◆ Extract provided ◆
(begin)
I just wanted everyone to know that I found a seller (foryourpet) on Ebay that sells dog crates a lot cheaper than the pet stores. I bought two 48" wire kennels for $154 - including shipping. I believe the 42" crates are $69 each with free shipping. I actually sold the two 48" crates before I ever used them, they were HUGE. I decided to buy the 48" because they were only 10$ more however I could not find anywhere in my house to put the two crates. My older GSD was in a 42" and he had plenty of room so I have no problem with getting the 42".


----------



## jwb72

I bought a 48" one from petsupplies.com and it was $86.99 with free shipping. I tried to find the link, but couldn't. I'm not sure if it was a special or not, but their prices aren't bad.


----------



## doggiedad

my dogs name is Loki, :thumbup:. my dog was in
a 48" crate staring at 9 weeks old.
(end)
◆ Things to do ◆
(a) Convert the rows, starting at the first one and ending after the row containing "[link] (25, 54)", into a two-column CSV with the columns "text" and "answer", with one line for each row that has an answer. Put each value in a single quoted field, with any line breaks replaced by spaces.
(b) Carry on the forum thread about buying dog crates from its last post.
The forum thread and the rows are unrelated.

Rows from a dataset
(begin)
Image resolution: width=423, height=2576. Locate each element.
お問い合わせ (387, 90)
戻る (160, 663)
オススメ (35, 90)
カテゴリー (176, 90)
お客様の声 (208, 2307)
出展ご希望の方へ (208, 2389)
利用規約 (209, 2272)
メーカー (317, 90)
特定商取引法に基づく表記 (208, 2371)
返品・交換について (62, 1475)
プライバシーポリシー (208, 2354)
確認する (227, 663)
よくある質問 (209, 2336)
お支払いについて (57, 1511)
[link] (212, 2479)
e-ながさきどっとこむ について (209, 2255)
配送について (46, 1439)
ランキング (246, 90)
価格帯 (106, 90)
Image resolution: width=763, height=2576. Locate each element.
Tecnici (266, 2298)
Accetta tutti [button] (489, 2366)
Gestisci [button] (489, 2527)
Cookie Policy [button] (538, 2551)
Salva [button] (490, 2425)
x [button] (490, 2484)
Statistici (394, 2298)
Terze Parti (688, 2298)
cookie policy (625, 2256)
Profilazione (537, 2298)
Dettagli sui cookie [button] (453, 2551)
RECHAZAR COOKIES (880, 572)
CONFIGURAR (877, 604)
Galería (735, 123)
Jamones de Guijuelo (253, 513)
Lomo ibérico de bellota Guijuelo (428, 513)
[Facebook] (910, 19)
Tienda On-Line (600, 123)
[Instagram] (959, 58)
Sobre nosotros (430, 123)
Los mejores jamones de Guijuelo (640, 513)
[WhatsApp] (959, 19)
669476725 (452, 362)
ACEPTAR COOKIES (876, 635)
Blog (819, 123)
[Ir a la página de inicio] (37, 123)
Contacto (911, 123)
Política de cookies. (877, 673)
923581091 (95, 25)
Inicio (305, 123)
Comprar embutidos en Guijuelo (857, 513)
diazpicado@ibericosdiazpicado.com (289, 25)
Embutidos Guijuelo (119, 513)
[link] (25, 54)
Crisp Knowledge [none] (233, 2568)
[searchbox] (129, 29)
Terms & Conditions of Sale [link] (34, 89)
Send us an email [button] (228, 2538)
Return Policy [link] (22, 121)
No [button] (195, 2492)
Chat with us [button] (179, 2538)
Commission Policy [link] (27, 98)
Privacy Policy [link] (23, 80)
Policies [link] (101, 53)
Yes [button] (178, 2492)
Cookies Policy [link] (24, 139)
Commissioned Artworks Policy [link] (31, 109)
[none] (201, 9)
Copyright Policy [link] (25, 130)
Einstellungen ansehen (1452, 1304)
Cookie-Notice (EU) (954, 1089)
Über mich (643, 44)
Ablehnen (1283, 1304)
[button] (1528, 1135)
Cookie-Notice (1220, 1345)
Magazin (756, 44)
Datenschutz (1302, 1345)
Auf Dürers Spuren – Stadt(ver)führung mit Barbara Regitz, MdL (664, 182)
(end)
◆ Exercise results ◆
(a)
text,answer
"Image resolution: width=423, height=2576. Locate each element. お問い合わせ","(387, 90)"
"戻る","(160, 663)"
"オススメ","(35, 90)"
"カテゴリー","(176, 90)"
"お客様の声","(208, 2307)"
"出展ご希望の方へ","(208, 2389)"
"利用規約","(209, 2272)"
"メーカー","(317, 90)"
"特定商取引法に基づく表記","(208, 2371)"
"返品・交換について","(62, 1475)"
"プライバシーポリシー","(208, 2354)"
"確認する","(227, 663)"
"よくある質問","(209, 2336)"
"お支払いについて","(57, 1511)"
"[link]","(212, 2479)"
"e-ながさきどっとこむ について","(209, 2255)"
"配送について","(46, 1439)"
"ランキング","(246, 90)"
"価格帯","(106, 90)"
"Image resolution: width=763, height=2576. Locate each element. Tecnici","(266, 2298)"
"Accetta tutti [button]","(489, 2366)"
"Gestisci [button]","(489, 2527)"
"Cookie Policy [button]","(538, 2551)"
"Salva [button]","(490, 2425)"
"x [button]","(490, 2484)"
"Statistici","(394, 2298)"
"Terze Parti","(688, 2298)"
"cookie policy","(625, 2256)"
"Profilazione","(537, 2298)"
"Dettagli sui cookie [button]","(453, 2551)"
"RECHAZAR COOKIES","(880, 572)"
"CONFIGURAR","(877, 604)"
"Galería","(735, 123)"
"Jamones de Guijuelo","(253, 513)"
"Lomo ibérico de bellota Guijuelo","(428, 513)"
"[Facebook]","(910, 19)"
"Tienda On-Line","(600, 123)"
"[Instagram]","(959, 58)"
"Sobre nosotros","(430, 123)"
"Los mejores jamones de Guijuelo","(640, 513)"
"[WhatsApp]","(959, 19)"
"669476725","(452, 362)"
"ACEPTAR COOKIES","(876, 635)"
"Blog","(819, 123)"
"[Ir a la página de inicio]","(37, 123)"
"Contacto","(911, 123)"
"Política de cookies.","(877, 673)"
"923581091","(95, 25)"
"Inicio","(305, 123)"
"Comprar embutidos en Guijuelo","(857, 513)"
"diazpicado@ibericosdiazpicado.com","(289, 25)"
"Embutidos Guijuelo","(119, 513)"
"[link]","(25, 54)"

(b)
----------



## Busters Mama

If you look into the Midwest Crates most of them have a divider panel. This is especially good for a pet owner with a puppy because you can adjust the size of the crate as your pet grows. This way you only need to purchase one crate. The general rule of thumb is your pet should be able to stand up and turn around in his crate. Also if your pet likes the enclosure of a VeriKennel, you can always use a metal crate with Cratewear Set. This includes a Crate Cover, Crate Bed, and Bumper Pad (works like a crib bumper pad). This creates a den-like atmosphere your dog will like.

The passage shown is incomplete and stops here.